So I'm trying to do the standard "write yourself a parser for a scheme-like language" exercise to figure out MegaParsec and monad transformers. Following the suggestions of many tutorials and blog posts, I'm using ReaderT
and local
to implement lexical scope.
I run into trouble trying to implement let*
. Both let
and let*
share the same syntax, binding variables for use in a subsequent expression. The difference between the two is that let*
lets you use a binding in subsequent ones, whereas let
doesn't:
(let ((x 1) (y 2)) (+ x y)) ; 3
(let* ((x 1) (y (+ x x)) (+ x y)) ; 3
(let ((x 1) (y (+ x x)) (+ x y)) ; Error unbound symbol "x"

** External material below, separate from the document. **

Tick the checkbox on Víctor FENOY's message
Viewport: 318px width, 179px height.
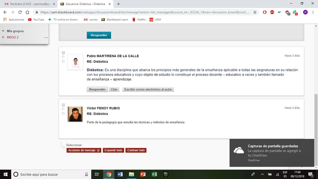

My problem is that when parsing a let*
expression, I need to add the bindings to the current scope one-by-one so that each binding is available for use in the subsequent ones. This seems like a good use case for StateT
; allowing me to build up the local scope one binding at a time.
Then, having parsed all the new bindings, I can pass these, together with those inherited from the parent scope, to the third argument of the let*
expression, via local
.
I build my monad transformer stack as follows:
type Parser = Parsec Void String
type Env = Map.Map String Float
type RSParser = ReaderT Env (StateT Env Parser)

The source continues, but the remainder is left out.